(Supplied data begins)
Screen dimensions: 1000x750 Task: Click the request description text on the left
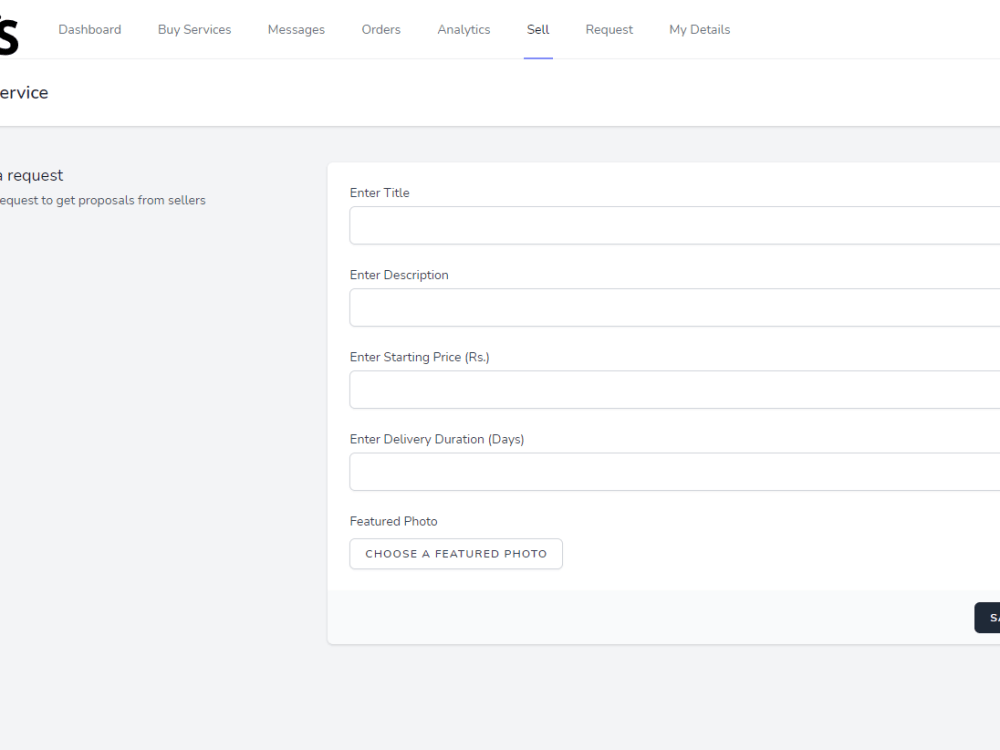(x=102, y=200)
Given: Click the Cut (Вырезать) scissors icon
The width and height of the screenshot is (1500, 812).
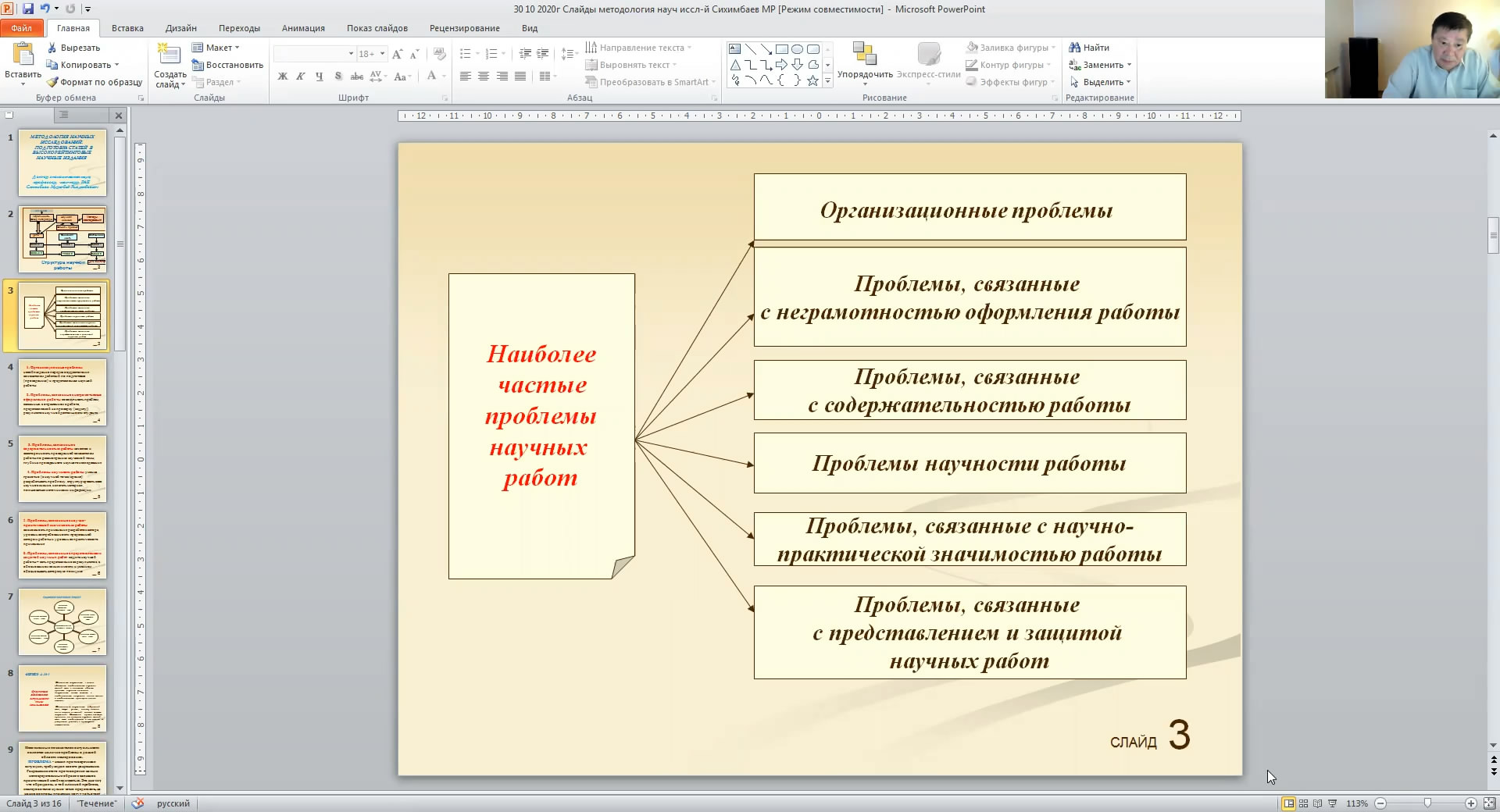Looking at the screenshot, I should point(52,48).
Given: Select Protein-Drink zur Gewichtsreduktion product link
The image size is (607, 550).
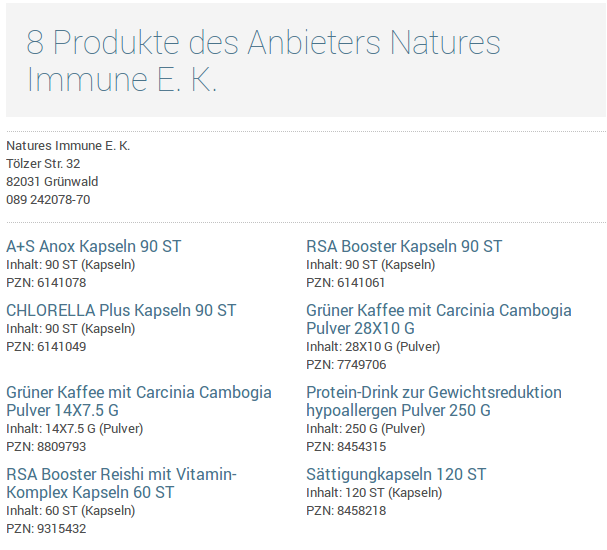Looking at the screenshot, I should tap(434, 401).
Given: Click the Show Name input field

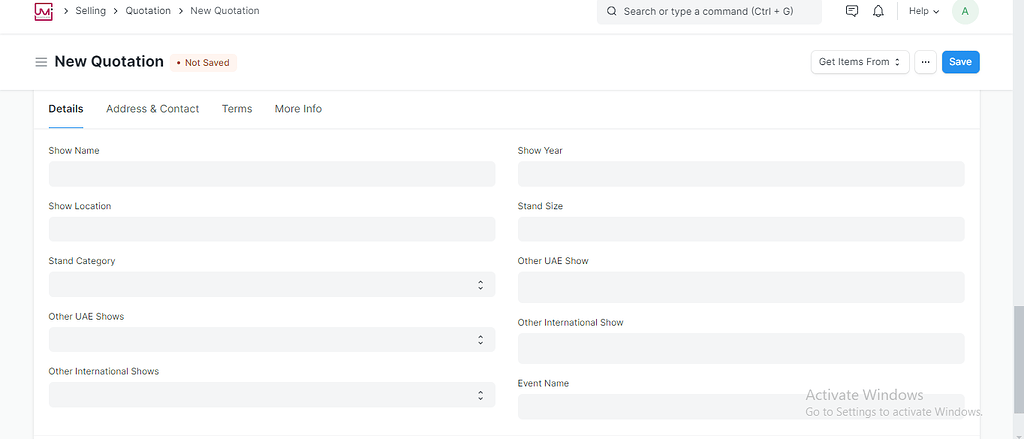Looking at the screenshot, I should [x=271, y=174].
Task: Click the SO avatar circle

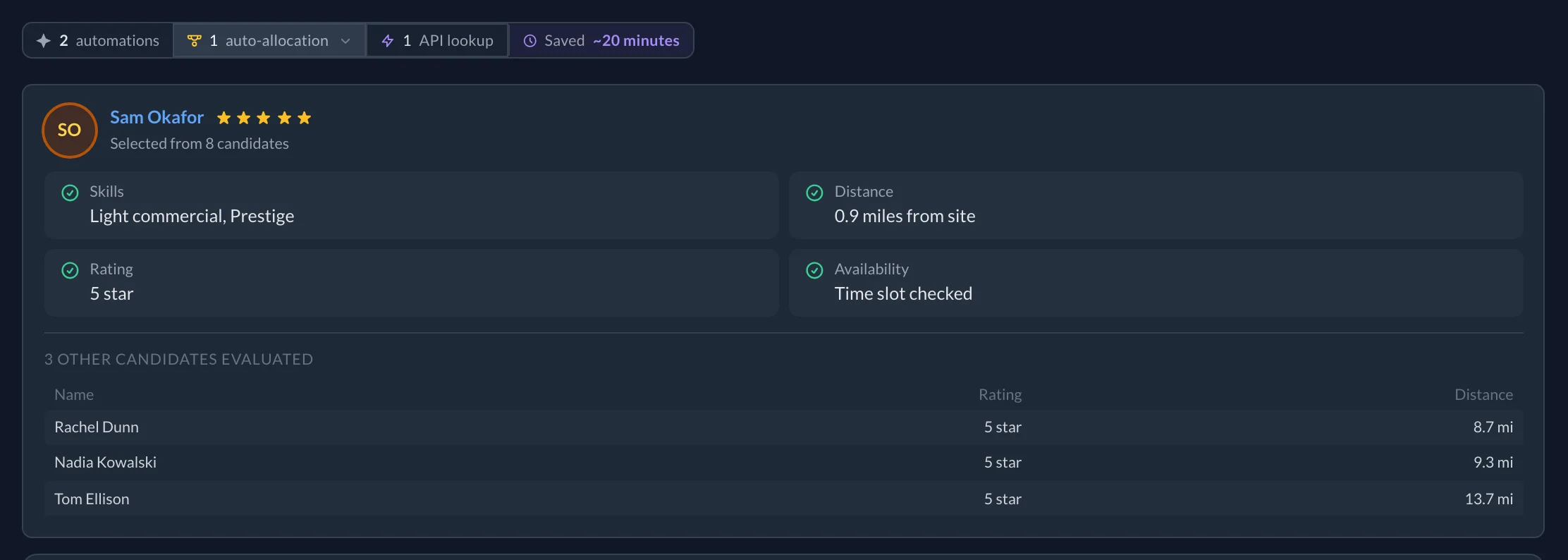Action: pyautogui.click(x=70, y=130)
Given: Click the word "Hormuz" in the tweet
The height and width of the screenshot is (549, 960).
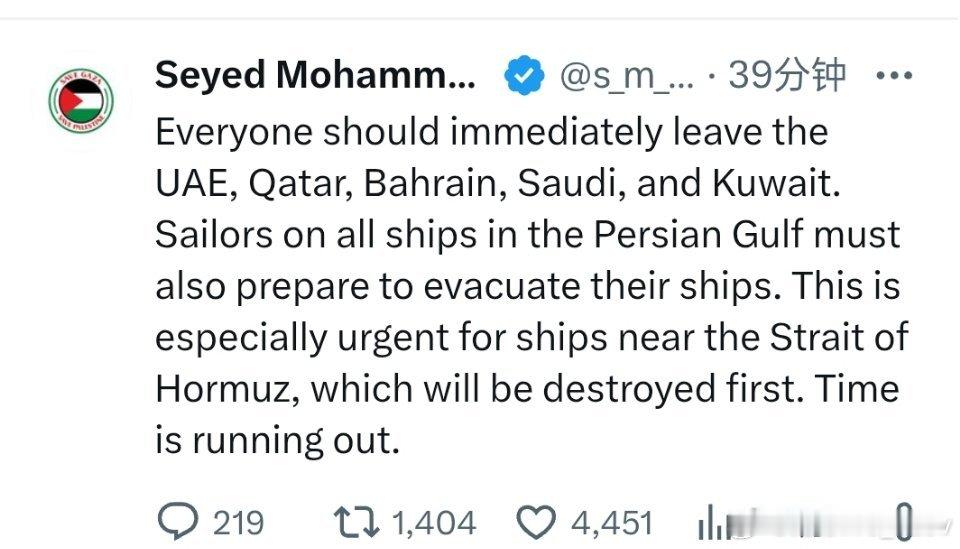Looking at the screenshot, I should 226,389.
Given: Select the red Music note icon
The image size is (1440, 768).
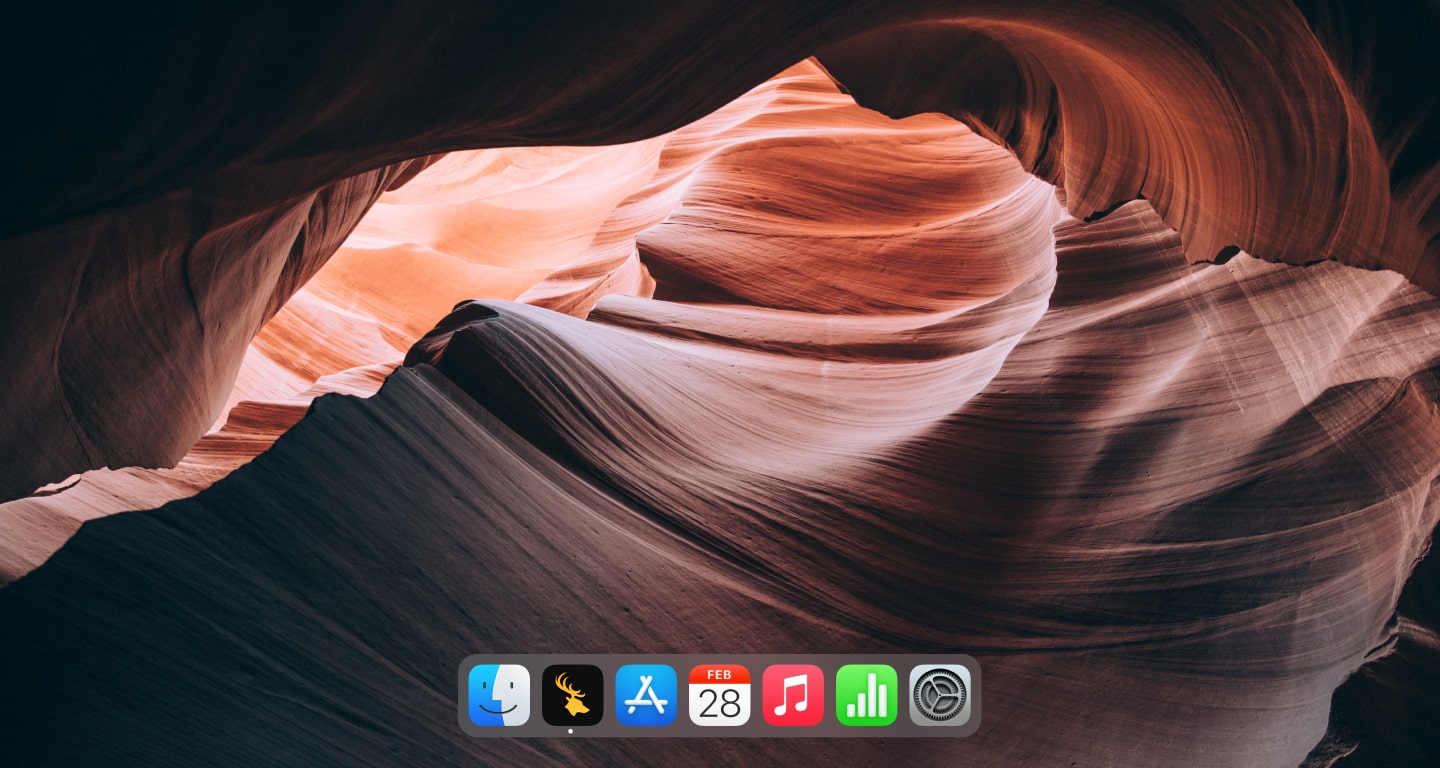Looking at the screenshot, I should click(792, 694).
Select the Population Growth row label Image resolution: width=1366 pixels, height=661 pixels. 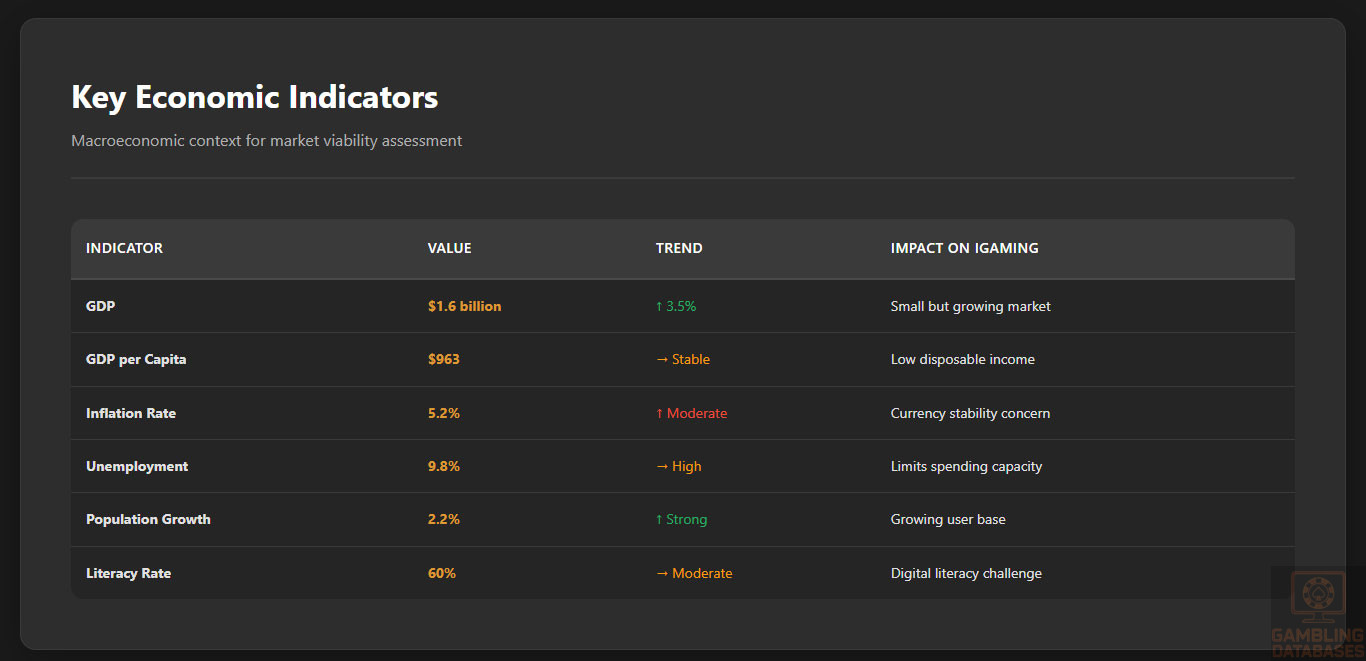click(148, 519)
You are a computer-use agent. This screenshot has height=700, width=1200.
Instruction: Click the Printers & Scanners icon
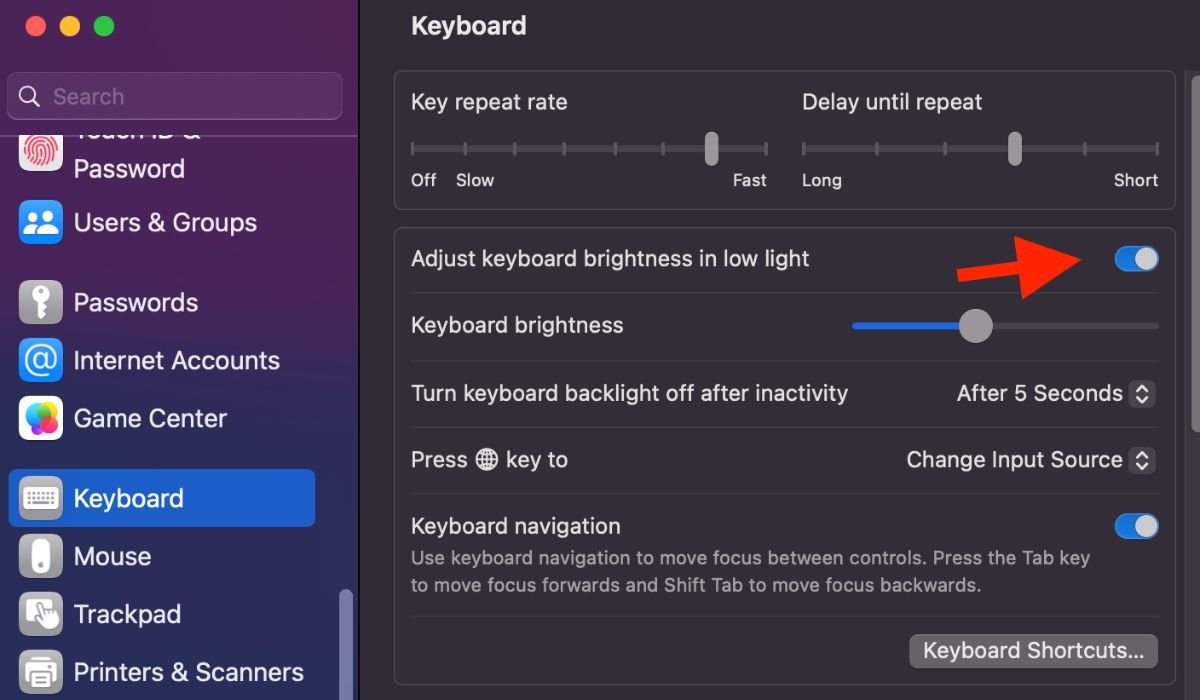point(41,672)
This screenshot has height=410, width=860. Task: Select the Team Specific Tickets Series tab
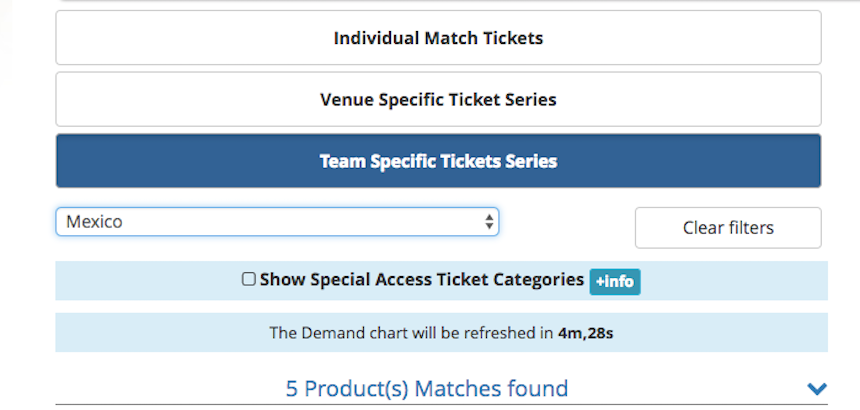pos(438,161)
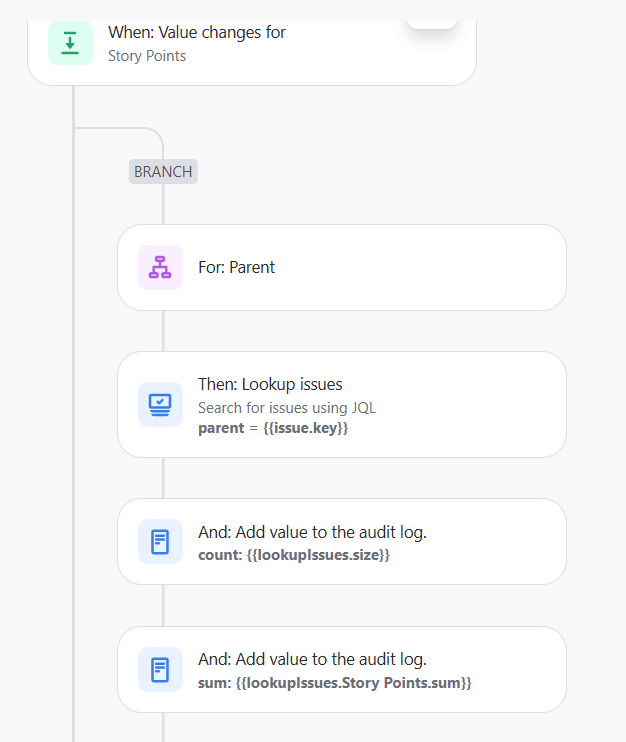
(Supplied data ends)
**Required work**
Only lines go in the copy, not pictures. Transcribe exactly from the start of the listing through the line containing "Given: Select Protein-Drink".

**Reply**
Screen dimensions: 1000x750 Task: Click the request description text on the left
(x=102, y=200)
Given: Click the Cut (Вырезать) scissors icon
The width and height of the screenshot is (1500, 812).
Looking at the screenshot, I should point(52,48).
Given: Select Protein-Drink zur Gewichtsreduktion product link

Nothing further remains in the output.